Dimanche 11 Avril 2010 -- Le Musée national d’art moderne et contemporain d’Alger (MAMA) accueille, depuis le 3 avril jusqu’à la fin du même mois, une exposition de photographies intitulée «Regards reconstruits 2» regroupant les œuvres de douze artistes photographes. Les thèmes varient selon les sensibilités et les expériences des artistes exposants. Il s’agit, avant tout, de regards très personnels portés sur divers sujets, qu’ils soient d’actualité ou intemporels. Chacun tente de traduire une esthétique, une déchirure ou une simple suggestion discrète, suivant une morale artistique certaine. Mohammed Badawi revient sur le carnage dont a été victime Gaza l’an dernier, à travers un défilé d’images médiatiques retransmises par différentes chaînes de télévision. Sa série intitulée «Le code» nous incite à replonger dans cet enfer virtuel qui nous faisait vivre, au jour le jour, le calvaire vécu par nos frères palestiniens. Badawi, qui avait pris ces photos au huitième jour de l’agression, entre 15 h et 17 h, puis entre 23 h et 1 h, y voit «peut-être un code qu’il faudra un jour déchiffrer». La guerre des images et le poids important des médias dans ce genre de conflits y sont, en tout état de cause, superbement représentés. Quant à Madina Kermiche, plasticienne qui s’est découvert des affinités avec la photographie, elle nous propose une œuvre issue de cet accouplement amoureux entre peinture et cliché, intitulée «Derrière un nuage». Elle y explore un voyage possible entre réalité et imaginaire, où «la folie», dans son sens le plus esthétique, nous servira de guide et de témoin. Couleurs franches et traits lumineux caractérisent cette œuvre, pour le moins originale.

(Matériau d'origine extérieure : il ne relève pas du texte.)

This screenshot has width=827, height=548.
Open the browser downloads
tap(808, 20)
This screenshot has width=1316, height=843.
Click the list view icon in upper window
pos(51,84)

Rafik Zaidi, qui a signé sa première exposition de photographies il y a deux mois, nous propose ici une série intitulée «Evasion indigos». Il s’agit d’un regard profondément poétique porté sur ces damnés du désert qui traversent les immenses étendues sablonneuses pour atteindre une vie meilleure. Rafik, un passionné du Sahara, ne lésine cependant pas sur la face d’ombre de cet endroit magique, où la misère côtoie la beauté et où le cauchemar flirte avec le rêve. L’artiste tente de saisir cette longue route de transhumance bordée d’espoirs, de déceptions et de douleurs, à travers des silhouettes en mouvement, des ombres dessinés sur le parquet ou des pas errants. Il dit à ce propos : «Ce travail, je l’ai fait en hommage à tous ces jeunes d’Afrique qui fuient le mal de vivre. La traversée du désert (au sens propre comme au figuré) est dure pour des ombres que vous avez peut-être croisées sans voir. Certains atteignent cet eldorado, d’autres continuent d’en rêver.» L’immigration clandestine est donc le thème de cette série d’«évasions», qui regorge de poésie et d’humanisme.

Lyès Meziani, photographe professionnel, dans son éloquent «Sans titre», nous invite encore une fois à apprécier son affection pour le flou artistique. Sobres, naturelles et surtout exemptes de toute retouche numérique, ses photos sont à la fois oniriques, intimistes et tout aussi proches de la vie quotidienne. Cette vie qui se voit sublimée de façon profondément philosophique, à travers un jeu savant d’ombres et de lumières, mais surtout grâce à une maîtrise parfaite de la technique. Lyès semble en totale symbiose avec son appareil et son modèle. En résulte alors une œuvre tendrement attachante, où chaque détail a sa place, sa valeur et son mot à dire. Mais dans ce lot de beauté et de poésie, certaines photos sonnent malheureusement comme une fausse note. À l’image de cette jeune fille targuie, parée de sa tenue traditionnelle qui regarde l’objectif de Hachemi Ameur en souriant. Et pour cause : ça sent trop la pose pour être vraiment artistique ! Ou encore, cette plante verte au milieu des dunes, signée par Nadir Djama, qui nous renvoie illico presto aux cartes postales touristiques que l’on retrouve à Alger comme à Tamanrasset ! Quoi qu’il en soit, l’exposition «Regards reconstruits 2» mérite le coup d’œil, ne serait-ce que pour le flot généreux d’esthétique et d’originalité que nous offrent certaines photographies.